Selected passage:

Iranian pastor Yousef Nadarkhani refused the final opportunity to renounce his faith at the last hearing of his court case in Rasht, Gilan province, which took place today.  He had previously refused to renounce his faith during sessions held on 26 and 27 September.

At today’s hearing, the pastor’s lawyer, Mohammed Ali Dadkhah, presented the final defence, however, the judges have yet to decide on Pastor Nadarkhani’s future. Some sources close to Christian Solidarity Worldwide (CSW) indicate the judges could take up to a week to issue their final ruling and announce a timeframe for execution while others fear it could be announced and implemented within a much shorter period of time. There are also fears that the death sentence could be implemented without any official announcement.

Pastor Nadarkhani is facing the death sentence for apostasy (abandoning Islam), after being found guilty in September 2010 by the court of appeals in Rasht. The sentence was upheld by the Supreme Court of Iran on appeal, but the written verdict of the Supreme Court included provision for annulment of the death sentence if Pastor Nadarkhani renounced his faith.

The court in Rasht, which issued the initial sentence, was asked by the Supreme Court to re-examine whether or not Pastor Nadarkhani had been a practicing Muslim adult prior to converting to Christianity.  In a session earlier this week, the court ruled that Pastor Nadarkhani had not practiced Islam as an adult prior to conversion, but nevertheless upheld the charge of apostasy because the pastor has Muslim ancestry.

In a statement released today, British Foreign Secretary William Hague said, “I deplore reports that Pastor Yousef Nadarkhani, an Iranian Church leader, could be executed imminently after refusing an order by the Supreme Court of Iran to recant his faith. This demonstrates the Iranian regime’s continued unwillingness to abide by its constitutional and international obligations to respect religious freedom. I pay tribute to the courage shown by Pastor Nadarkhani who has no case to answer and call on the Iranian authorities to overturn his sentence.”

Supplied data:
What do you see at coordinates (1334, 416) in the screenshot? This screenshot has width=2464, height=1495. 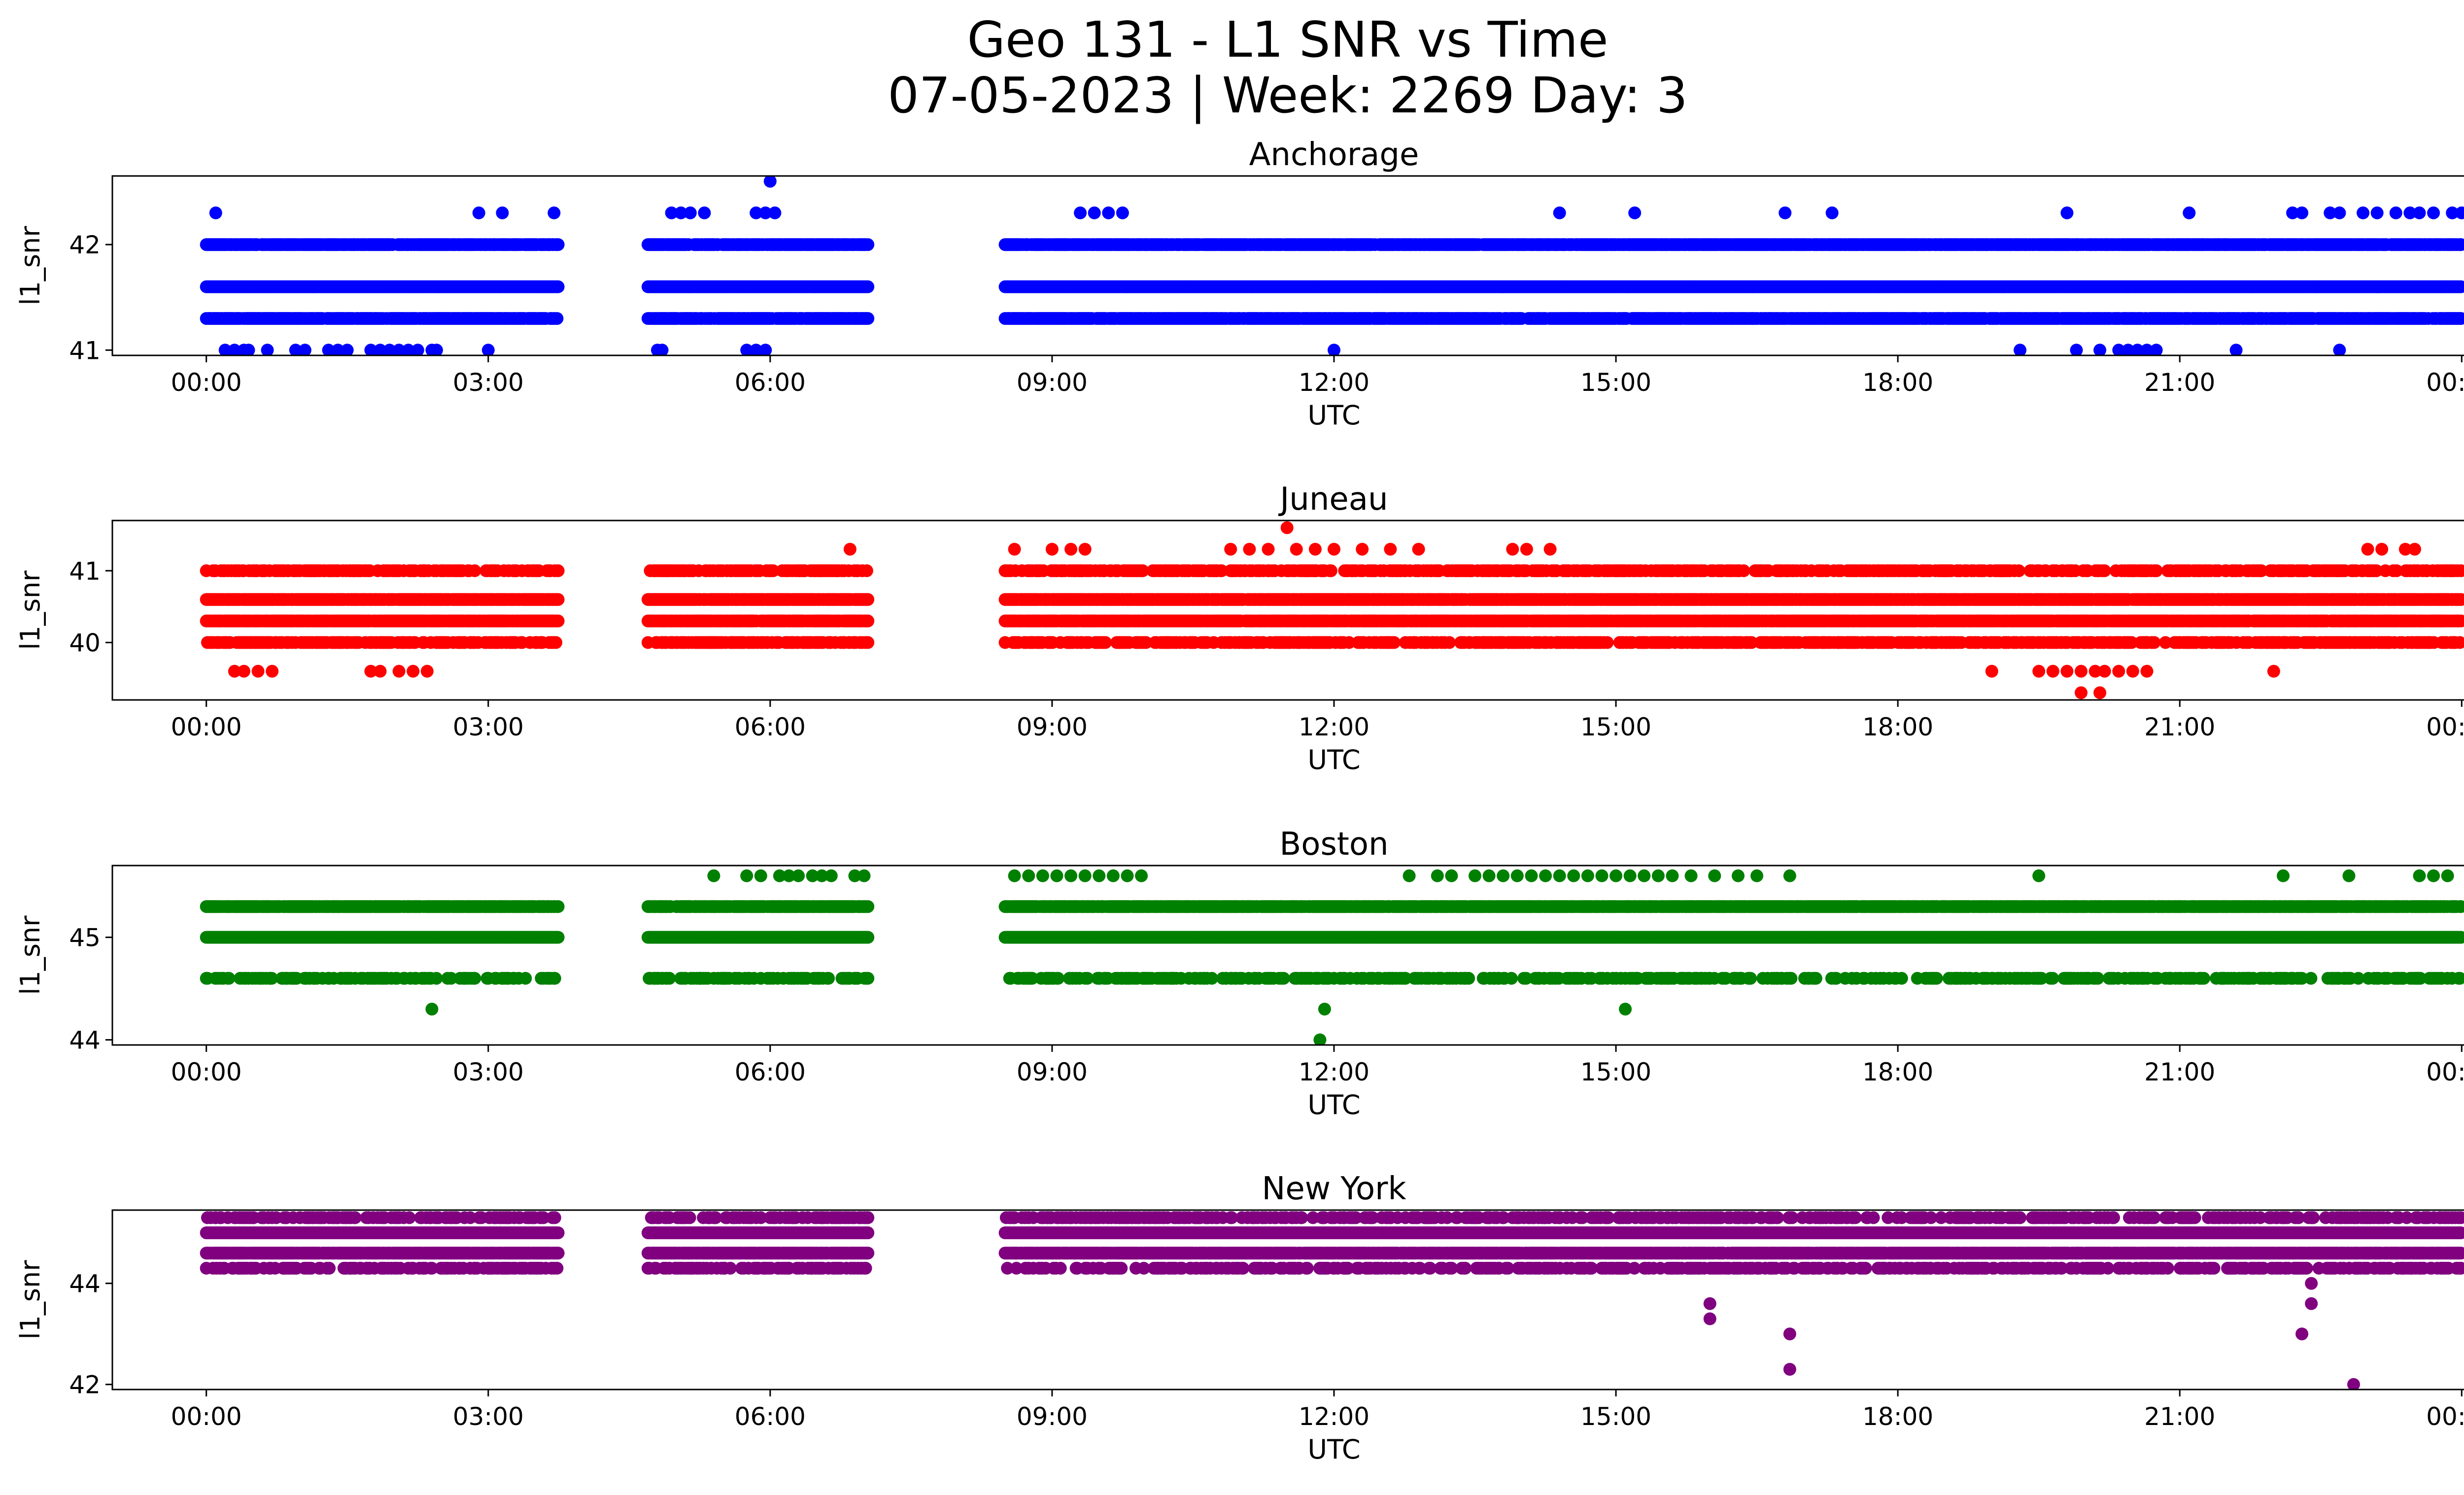 I see `x-axis-label: UTC` at bounding box center [1334, 416].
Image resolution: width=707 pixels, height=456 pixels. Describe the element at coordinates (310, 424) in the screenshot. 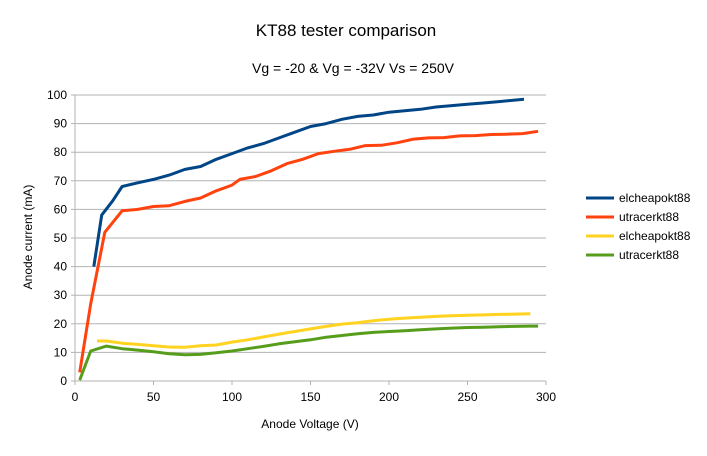

I see `x-axis-label: Anode Voltage (V)` at that location.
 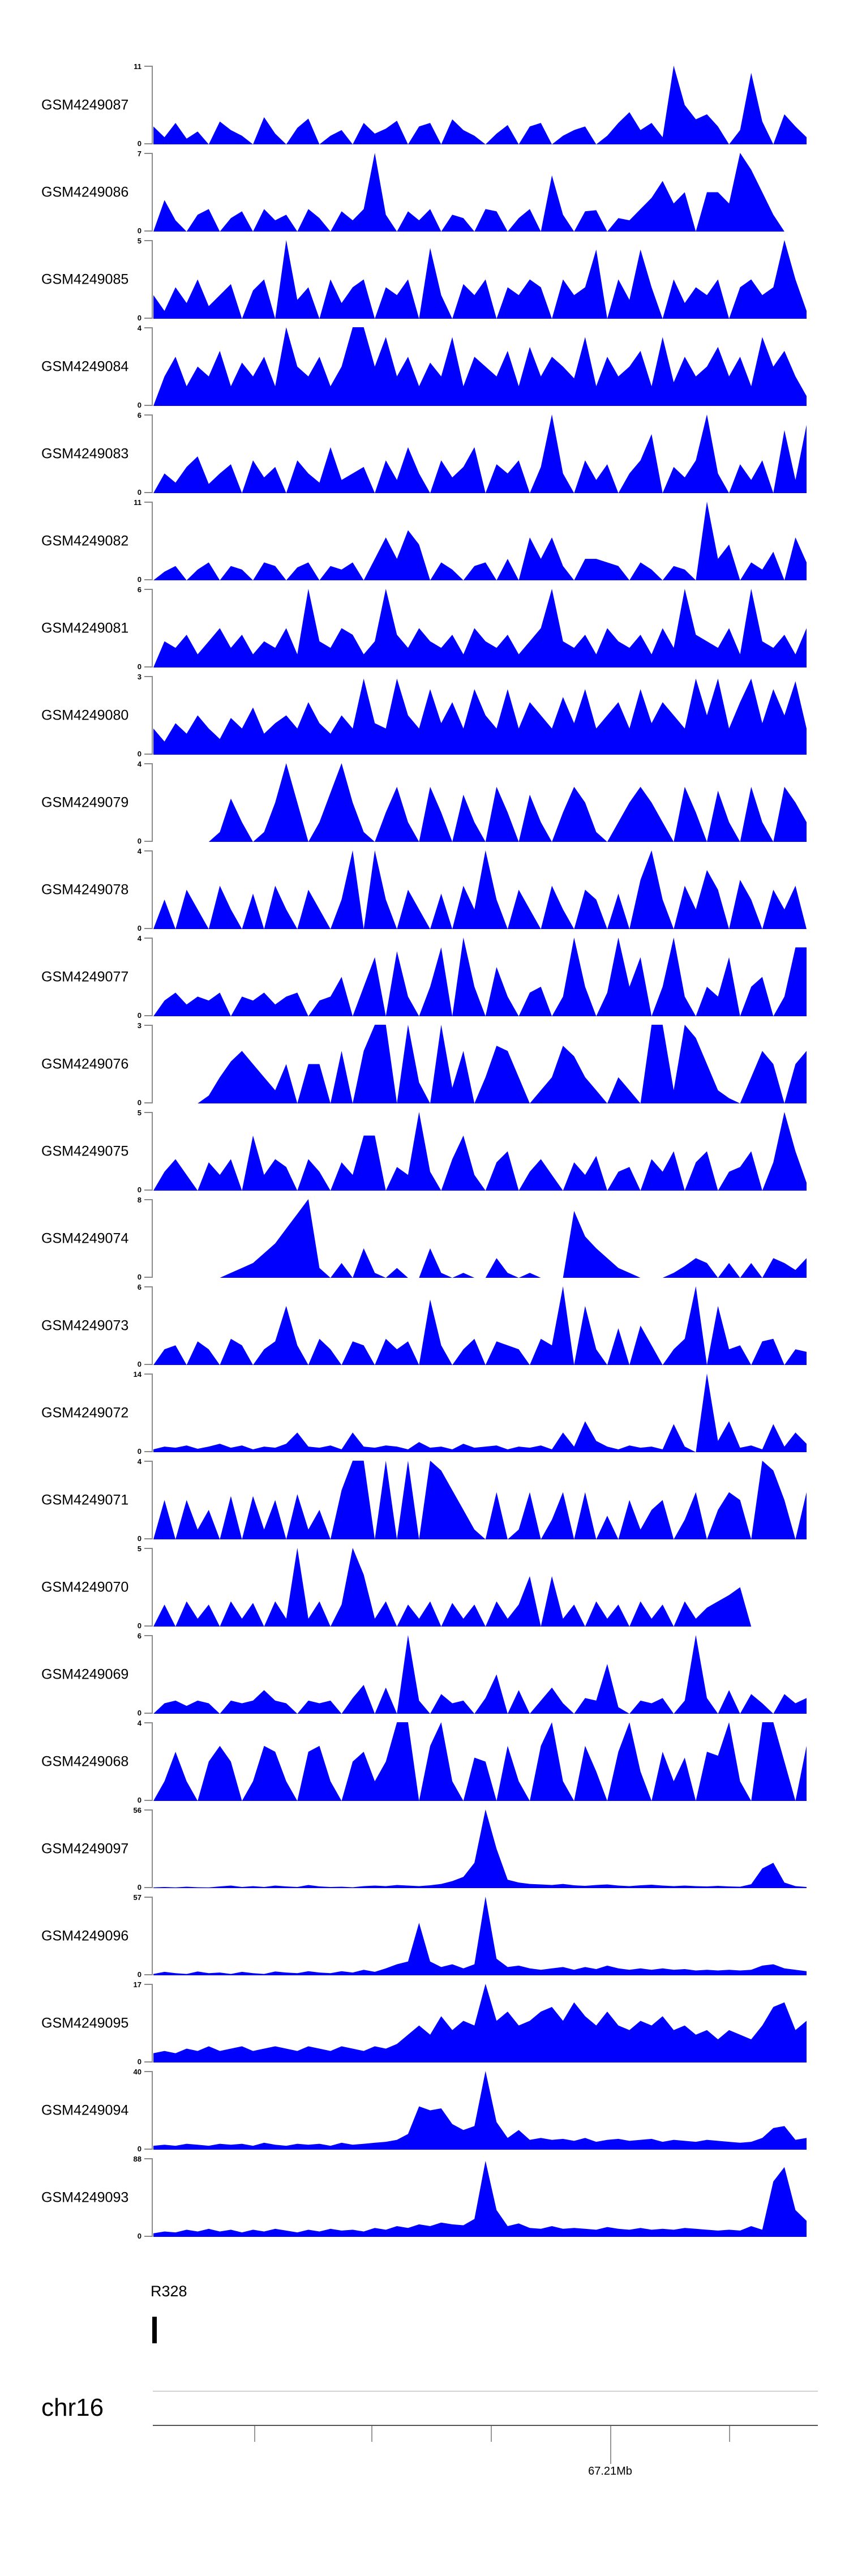 What do you see at coordinates (85, 715) in the screenshot?
I see `track-label: GSM4249080` at bounding box center [85, 715].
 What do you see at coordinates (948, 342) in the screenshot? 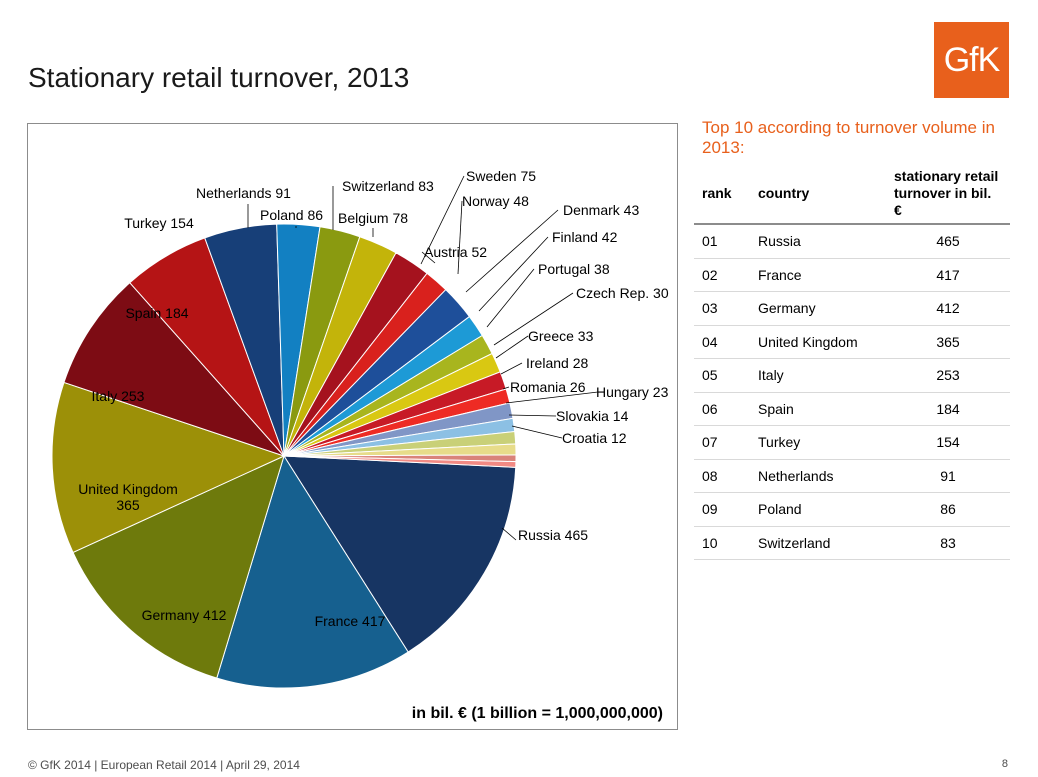
I see `turnover-cell: 365` at bounding box center [948, 342].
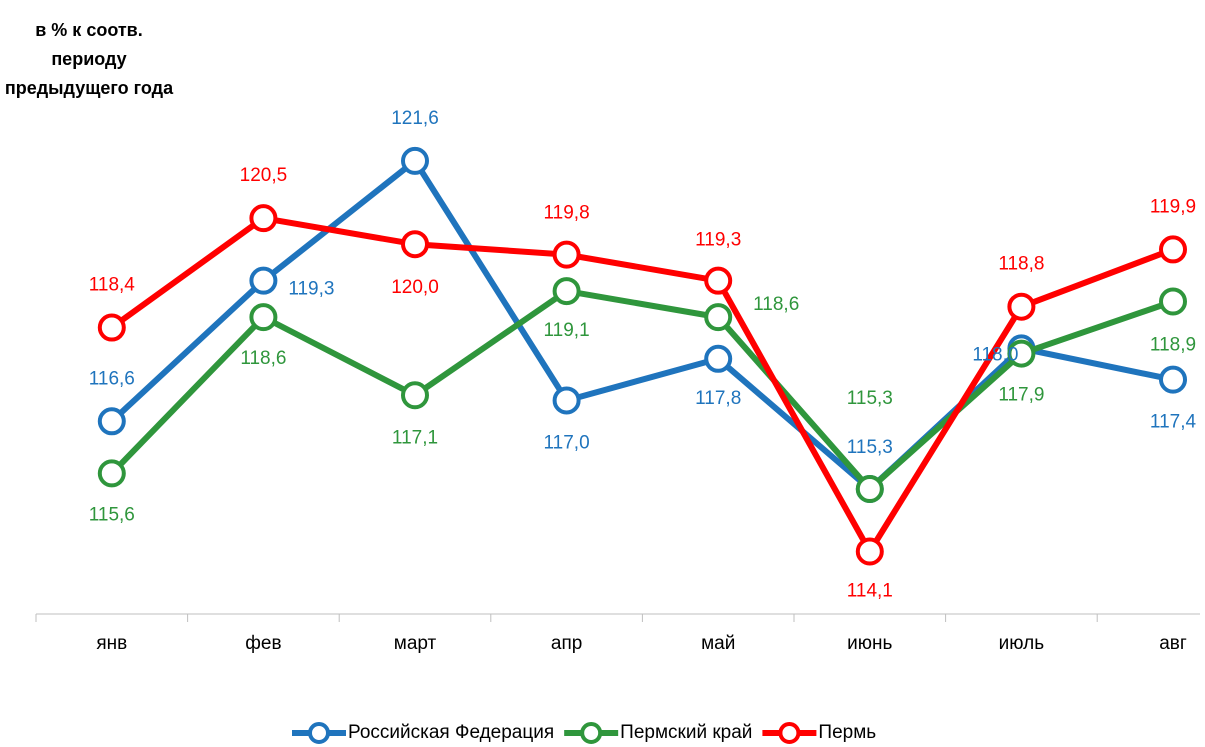 The height and width of the screenshot is (747, 1205). Describe the element at coordinates (567, 442) in the screenshot. I see `data-label: 117,0` at that location.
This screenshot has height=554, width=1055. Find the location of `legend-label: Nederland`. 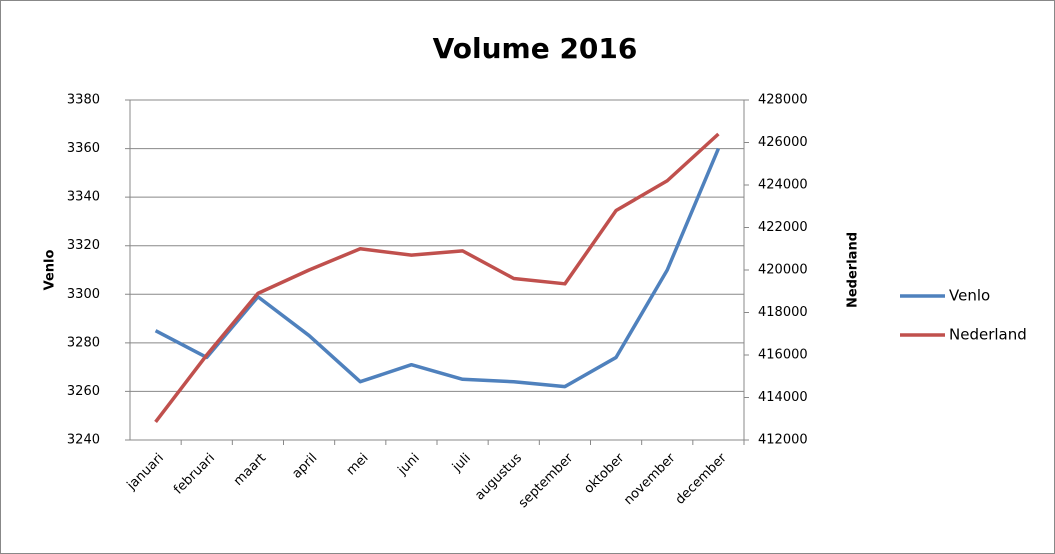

Problem set:
**A)** List every person named in the news report on Pastor Nadarkhani.
**B)** Rewrite the records starting at the line containing "Image resolution: width=707" and ending at the end of the records, changing "pixels" to "px" and leaving everything else as it is. Omit the pictures.

Answers to the problems:
**A)** Yousef Nadarkhani, Mohammed Ali Dadkhah, William Hague

**B)**
Image resolution: width=707 px, height=456 px. Describe the element at coordinates (310, 424) in the screenshot. 

I see `x-axis-label: Anode Voltage (V)` at that location.
  What do you see at coordinates (85, 715) in the screenshot?
I see `track-label: GSM4249080` at bounding box center [85, 715].
 What do you see at coordinates (948, 342) in the screenshot? 
I see `turnover-cell: 365` at bounding box center [948, 342].
 The height and width of the screenshot is (747, 1205). Describe the element at coordinates (567, 442) in the screenshot. I see `data-label: 117,0` at that location.
This screenshot has height=554, width=1055. Find the location of `legend-label: Nederland`. 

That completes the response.